# [About this exercise]
Write out every entry again exactly as it stands.

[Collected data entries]
▶

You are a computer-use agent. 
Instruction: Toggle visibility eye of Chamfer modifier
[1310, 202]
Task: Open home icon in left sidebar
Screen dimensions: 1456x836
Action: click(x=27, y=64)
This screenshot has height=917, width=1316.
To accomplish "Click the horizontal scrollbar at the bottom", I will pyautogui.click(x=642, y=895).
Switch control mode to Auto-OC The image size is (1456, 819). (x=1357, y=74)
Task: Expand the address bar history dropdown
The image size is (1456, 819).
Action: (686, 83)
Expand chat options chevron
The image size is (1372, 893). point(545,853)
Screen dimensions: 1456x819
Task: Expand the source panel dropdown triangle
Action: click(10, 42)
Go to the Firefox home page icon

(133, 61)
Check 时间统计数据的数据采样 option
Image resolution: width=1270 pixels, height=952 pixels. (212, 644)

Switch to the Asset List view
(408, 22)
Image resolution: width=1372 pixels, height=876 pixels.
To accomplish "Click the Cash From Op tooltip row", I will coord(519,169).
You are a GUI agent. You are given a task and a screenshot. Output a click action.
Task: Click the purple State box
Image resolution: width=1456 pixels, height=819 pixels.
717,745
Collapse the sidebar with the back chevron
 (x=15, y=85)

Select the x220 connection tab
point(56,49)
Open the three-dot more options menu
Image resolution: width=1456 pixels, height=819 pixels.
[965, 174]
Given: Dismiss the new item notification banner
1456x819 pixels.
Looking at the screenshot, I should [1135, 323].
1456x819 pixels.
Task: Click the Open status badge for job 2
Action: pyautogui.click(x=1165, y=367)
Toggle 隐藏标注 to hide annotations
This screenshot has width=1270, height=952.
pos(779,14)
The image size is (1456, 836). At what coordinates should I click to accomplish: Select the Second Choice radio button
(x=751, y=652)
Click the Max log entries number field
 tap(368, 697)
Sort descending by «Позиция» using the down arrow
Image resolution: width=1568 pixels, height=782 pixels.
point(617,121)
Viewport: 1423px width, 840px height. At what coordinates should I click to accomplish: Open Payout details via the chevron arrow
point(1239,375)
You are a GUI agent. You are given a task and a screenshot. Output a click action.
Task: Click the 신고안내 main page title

◀

# [Output]
You are a computer-use agent. 
Instruction: Toggle visibility eye of Chamfer modifier
[1310, 202]
Task: Open home icon in left sidebar
Screen dimensions: 1456x836
Action: click(x=27, y=64)
This screenshot has height=917, width=1316.
To accomplish "Click the horizontal scrollbar at the bottom", I will pyautogui.click(x=642, y=895).
Switch control mode to Auto-OC The image size is (1456, 819). (x=1357, y=74)
Task: Expand the address bar history dropdown
The image size is (1456, 819).
Action: (686, 83)
Expand chat options chevron
The image size is (1372, 893). point(545,853)
Screen dimensions: 1456x819
Task: Expand the source panel dropdown triangle
Action: click(10, 42)
Go to the Firefox home page icon

(133, 61)
Check 时间统计数据的数据采样 option
Image resolution: width=1270 pixels, height=952 pixels. (212, 644)

Switch to the Asset List view
(408, 22)
Image resolution: width=1372 pixels, height=876 pixels.
To accomplish "Click the Cash From Op tooltip row", I will coord(519,169).
You are a GUI agent. You are given a task and a screenshot. Output a click action.
Task: Click the purple State box
Image resolution: width=1456 pixels, height=819 pixels.
717,745
Collapse the sidebar with the back chevron
 (x=15, y=85)

Select the x220 connection tab
point(56,49)
Open the three-dot more options menu
Image resolution: width=1456 pixels, height=819 pixels.
[965, 174]
Given: Dismiss the new item notification banner
1456x819 pixels.
Looking at the screenshot, I should [1135, 323].
1456x819 pixels.
Task: Click the Open status badge for job 2
Action: pyautogui.click(x=1165, y=367)
Toggle 隐藏标注 to hide annotations
This screenshot has width=1270, height=952.
pos(779,14)
The image size is (1456, 836). At what coordinates should I click to accomplish: Select the Second Choice radio button
(x=751, y=652)
Click the Max log entries number field
 tap(368, 697)
Sort descending by «Позиция» using the down arrow
Image resolution: width=1568 pixels, height=782 pixels.
point(617,121)
Viewport: 1423px width, 840px height. At what coordinates should I click to accomplish: Open Payout details via the chevron arrow
point(1239,375)
You are a GUI agent. You are given a task and a screenshot. Output a click action.
Task: Click the 신고안내 main page title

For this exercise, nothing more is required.